This is like ‘KFC losing its secret recipe’

Unknown hackers have released source code and other sensitive information after hacking gaming platform Twitch

A breach at Twitch, the Amazon-owned service that specializes in video game live streaming, has exposed the apparent earnings of e-sports stars and other sensitive information.

The hack and subsequent leak of data has revealed source code, internal tools, and hashed user passwords. The leak also reportedly spilled data on a prototype competitor to the Steam platform, codenamed Vapor, from Amazon Game Studios.

Anonymous attackers leaked a 125 GB torrent featuring Twtich source which they publicised through 4chan.

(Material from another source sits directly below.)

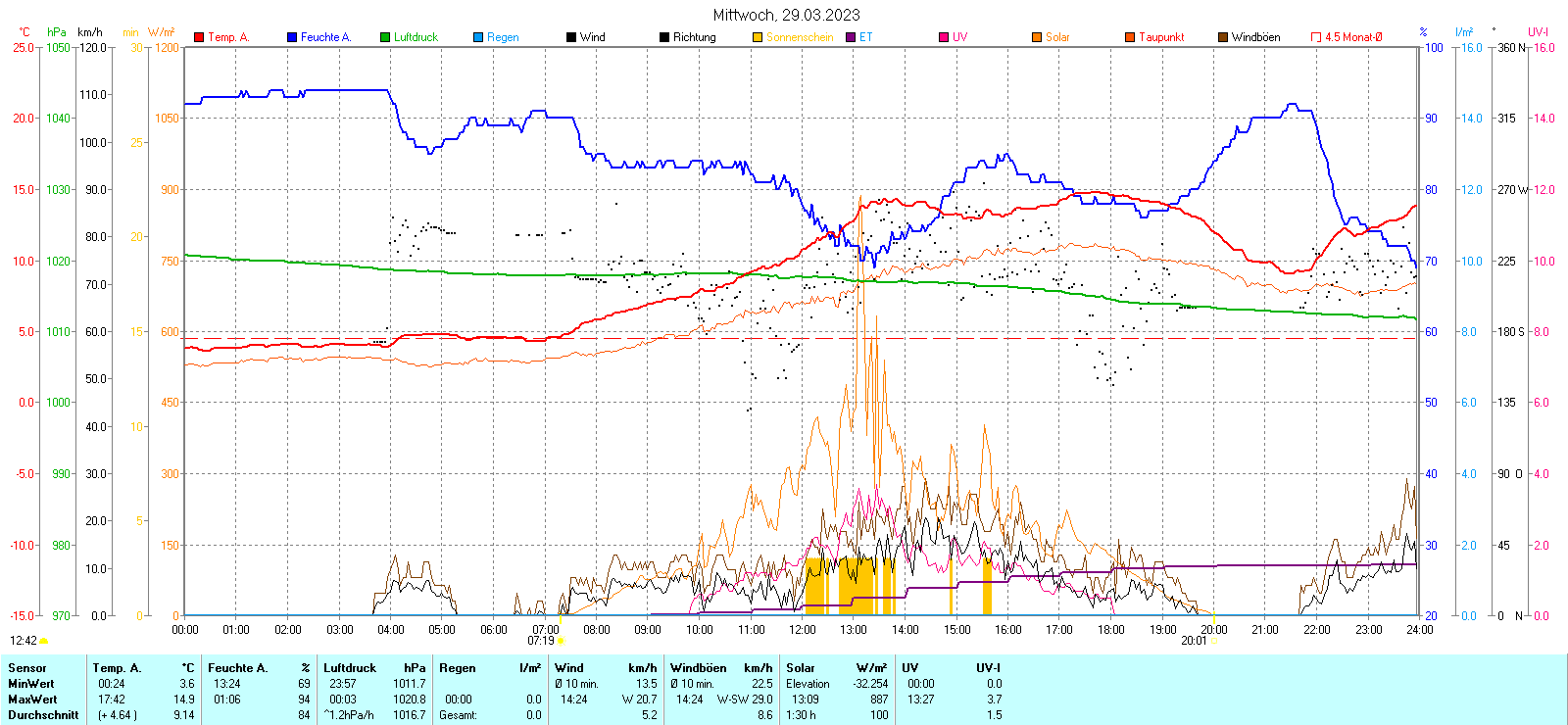Screen dimensions: 1568x725
Task: Click the Mittwoch, 29.03.2023 chart title
Action: (x=786, y=15)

The leak was designed to “foster more disruption and competition in the online video streaming space”, the attacker claimed.

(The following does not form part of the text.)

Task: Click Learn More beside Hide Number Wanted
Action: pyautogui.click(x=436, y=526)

Read more of the latest news about data breaches

In a statement on its official blog, Twitch confirmed the hack on its systems while attempting to downplay users’ potential concerns about the impact of the breach.

We have learned that some data was exposed to the internet due to an error in a Twitch server configuration change that was subsequently accessed by a malicious third party. Our teams are working with urgency to investigate the incident.

Even though it had “no indication that login credentials have been exposed”, stream keys have nonetheless been reset as a precaution. Twitch’s investigation into the breach is ongoing but it has assured users that it doesn’t store full credit card numbers on its systems.

The cause of the high-profile breach remains unclear, but is subject to speculation among security experts on social media. One credible but unconfirmed theory, based on forensics on the Twitch source code, posits that it came from a compromised Amazon S3 bucket.

Secret source

John Vestberg, CEO of Clavister, commented: “Twitch’s most valuable data is now out in the open. Akin to KFC losing its secret recipe, what made its offering unique is now available to its competitors.”

Jarno Niemelä, principal researcher at F-Secure, said: “As password hashes have leaked, all users should change their passwords, and use 2FA if they are not doing so already.

“But as the attacker indicated that they have not yet released all the information, anyone who has been a Twitch user should review all information they have given to Twitch and see if there are any precautions they need to make so that further private information isn’t leaked.”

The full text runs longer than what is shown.